今回は、富士通がファナック・安川電機・川崎重工業というロボット大手3社と、「フィジカルAI」分野での事業検討を開始したというニュースについてお伝えします。AIが現実世界の情報を認識・判断し、ロボットや設備を自律的に制御する——この次世代の技術は、製造・物流の現場を根本から変える可能性を持っています。
結論からお伝えすると、これまで人が判断していた現場の作業を、AIが現実世界を認識して自律的に判断・制御する「フィジカルAI」が、労働力不足という社会課題への大きな答えになろうとしています。
「フィジカルAI」とは何か
富士通は2026年7月16日、ファナック・安川電機・川崎重工業と、フィジカルAI分野における事業検討を開始すると発表しました。
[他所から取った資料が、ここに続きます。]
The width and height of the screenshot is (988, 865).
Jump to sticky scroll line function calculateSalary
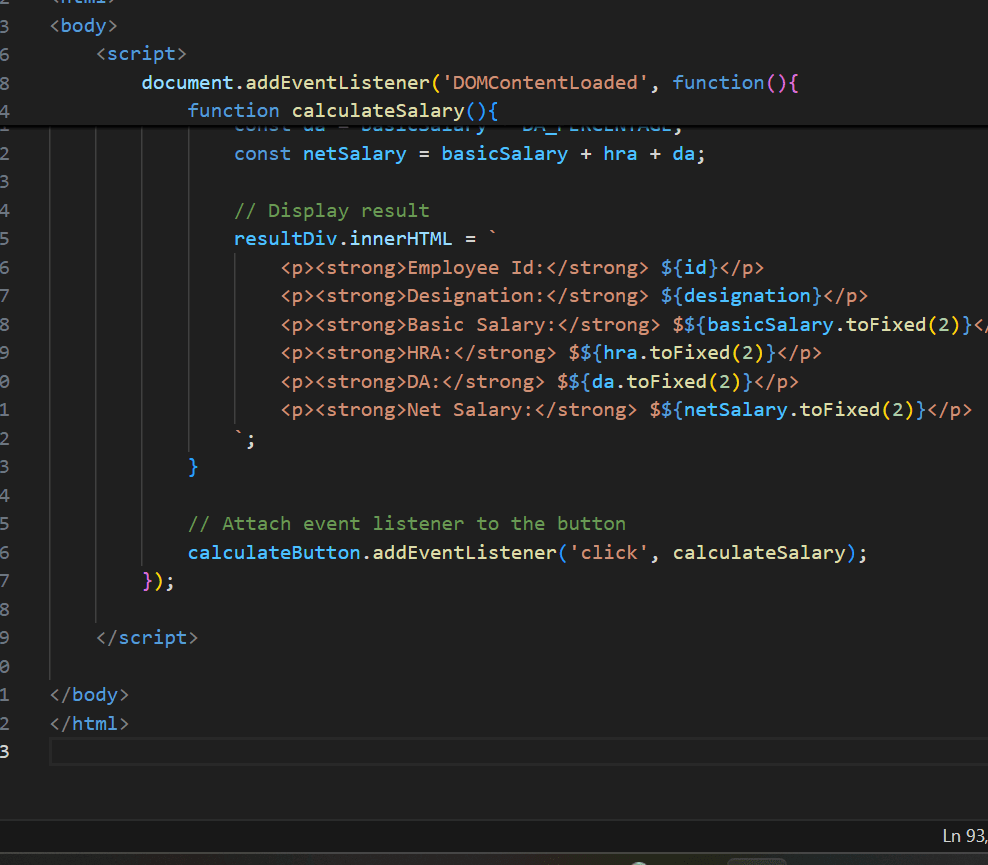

NVIDIAの技術を活用しながらデジタルとフィジカル(現実世界)をつなぎ、自律的な管理・制御が可能な協調制御基盤を開発します。
「フィジカルAI」とは、AIが現実世界の情報を認識・判断し、ロボットや各種設備などを自律的に制御する技術のことです。少子高齢化による労働力不足や熟練技術者の減少を背景に、その社会実装が期待されています。
取り組みの主なポイント
物流分野で期待される変化
フィジカルAIが物流分野にもたらす変化は非常に大きなものです。リアルタイムの販売・在庫状況を加味した物流計画により、搬送業務の省人化・自動化が実現します。これまで人が状況を見て判断していた作業を、AIが現実世界を認識して自律的に判断・実行できるようになります。
「状況を見て判断する」をAIが担う
これまでの自動化は「決まった動作を繰り返す」ものが中心でした。しかしフィジカルAIは、現実世界の状況を認識し、その場に応じて判断・制御します。刻々と変わる在庫や需要に合わせて搬送を最適化する——人間のような柔軟な判断を、AIが担える時代が近づいています。
「日本のものづくりの強み」を結集
この取り組みで注目すべきは、ファナック・安川電機・川崎重工業という、日本を代表するロボット大手3社が連携している点です。日本のロボット制御技術と、現場で蓄積された高品質なデータを組み合わせることで、世界に通用するAIインフラ基盤の構築を目指しています。
- 日本が強みを持つロボット制御技術を結集し、競争力のある基盤を築く
- 現場で蓄積された高品質なデータが、AIの判断精度を高める土台になる
- オープンプラットフォーム化により、業界全体でフィジカルAIの活用が広がる
軽貨物の現場にとっての意味
フィジカルAIのような最先端技術は、まず大規模な製造・物流施設から実装が進むでしょう。しかし、こうした技術の進化は、いずれ物流全体の効率や品質の基準を引き上げていきます。倉庫の自律化が進むほど、その先のラストワンマイルに求められる速度・精度も高まっていきます。
技術が進化するほど、人ならではの価値が明確になる
AIとロボットが現場作業を自律的に担う時代になっても、多様な配送先への臨機応変な対応・お客様との温かいやり取り・予期せぬ状況への判断は、人間だからこそできる仕事です。技術の進化は脅威ではなく、私たち人間が本当に価値を発揮すべき領域を明確にしてくれます。
まとめ|フィジカルAIが、現場の自律化という新しい時代を拓く
- 富士通がファナック・安川電機・川崎重工業と、フィジカルAI分野での事業検討を開始。NVIDIA技術も活用
- AIが現実世界を認識・判断しロボットを自律制御。物流では在庫状況を加味した搬送の省人化・自動化を実現
- 複数ロボットが連携する協調制御基盤をオープン化し、日本のロボット技術を結集して競争力強化を目指す
- 技術が進化するほど、臨機応変な対応や温かいやり取りなど、人間ならではの価値が明確になっていく
株式会社アスファレスは、兵庫から「最後を任される会社」として、技術の進化を前向きに捉えながら、人にしかできない配送の価値を磨き続けます。AIとロボットが現場を支える時代においても、最後にお客様に荷物を届ける人の温かさを大切にすることが私たちの使命です。